>> Start Exercise inputs

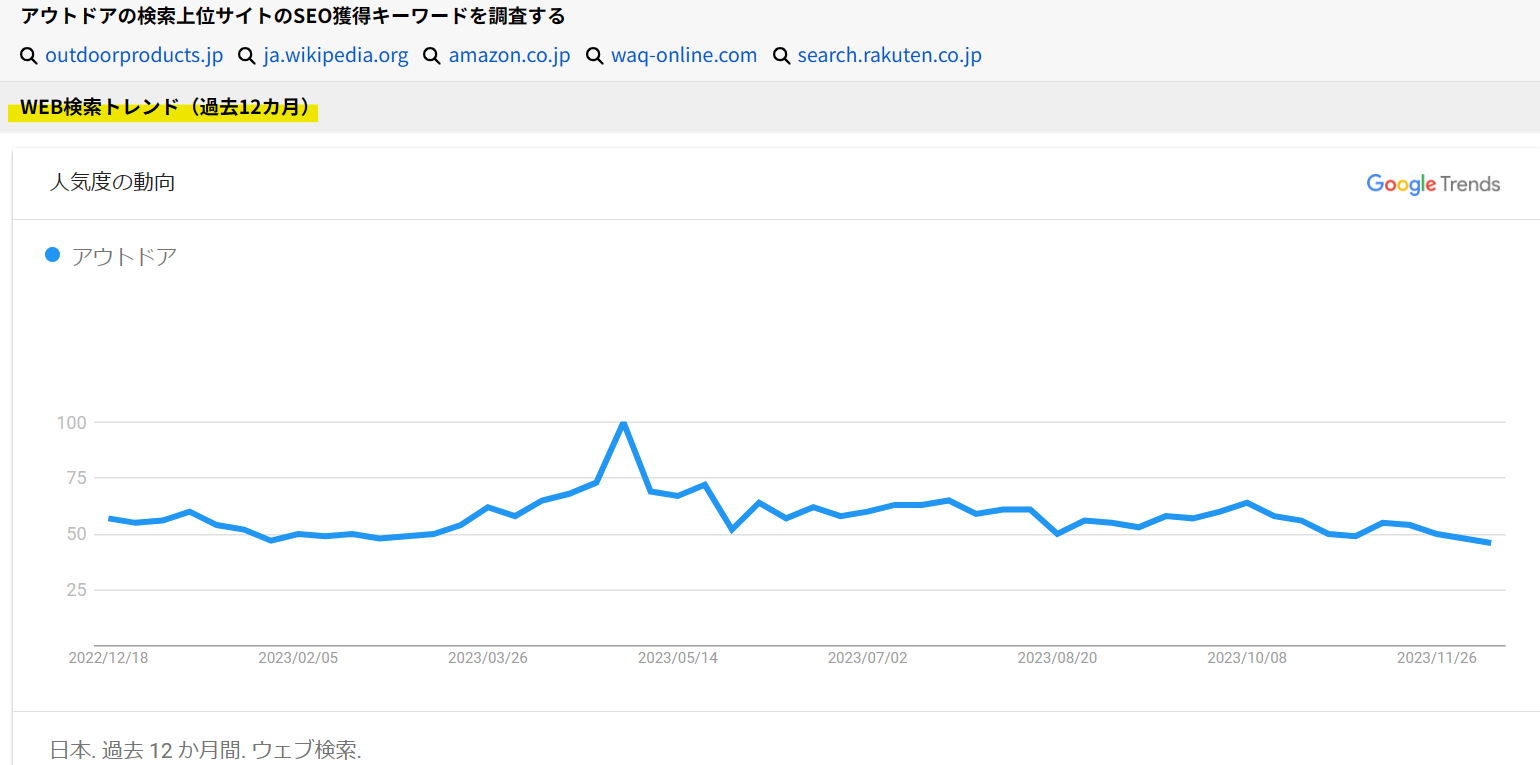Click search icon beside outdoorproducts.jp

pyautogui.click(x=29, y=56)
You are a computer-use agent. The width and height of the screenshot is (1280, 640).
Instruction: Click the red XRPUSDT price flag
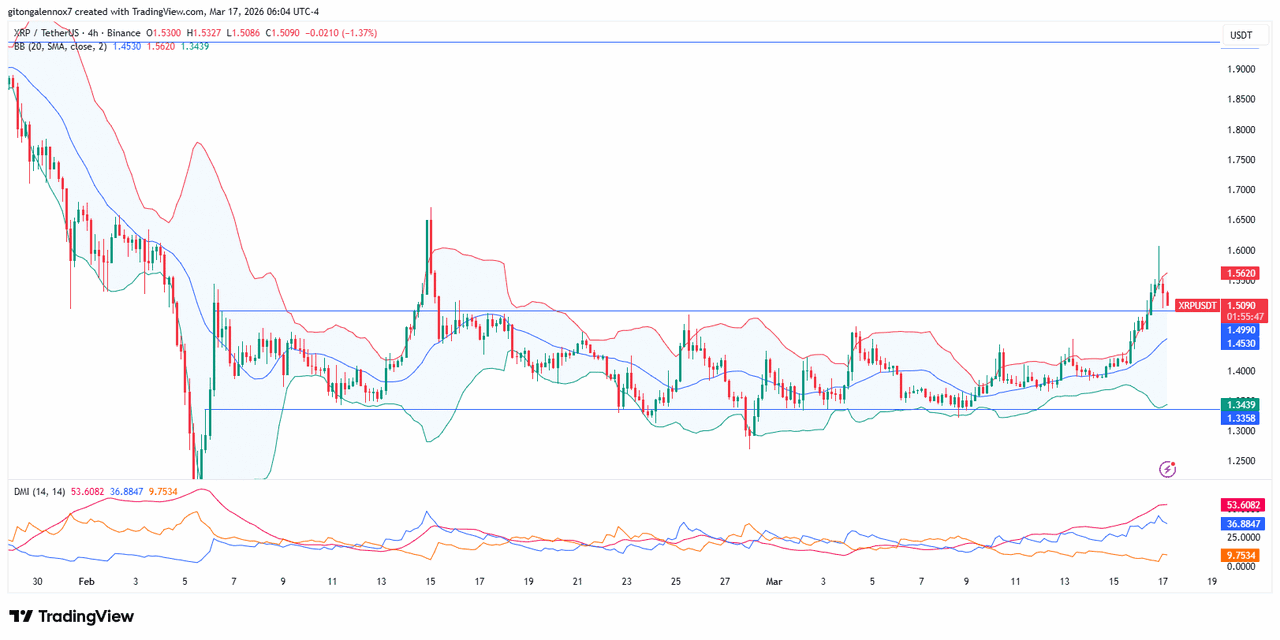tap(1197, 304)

>> End Exercise inputs
>> Start Exercise inputs

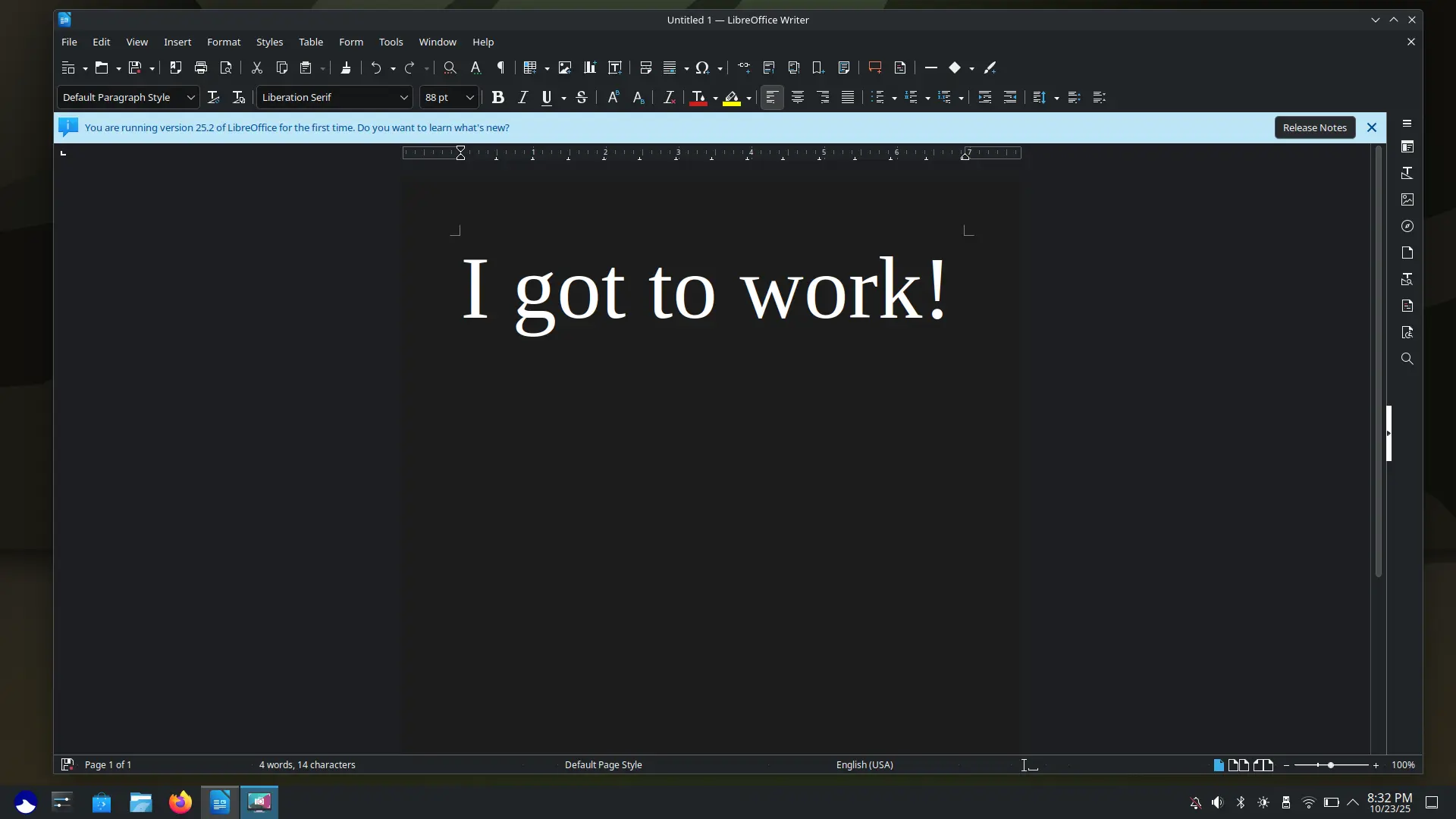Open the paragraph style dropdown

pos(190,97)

>> End Exercise inputs

Request →
Swap "price flag" for "price label" in the lines from the one containing "You are a computer-use" through the one containing "tap(1197, 304)", inclusive, and leave everything else unchanged. Give only those lines, without the pictures.

Solution →
You are a computer-use agent. The width and height of the screenshot is (1280, 640).
Instruction: Click the red XRPUSDT price label
tap(1197, 304)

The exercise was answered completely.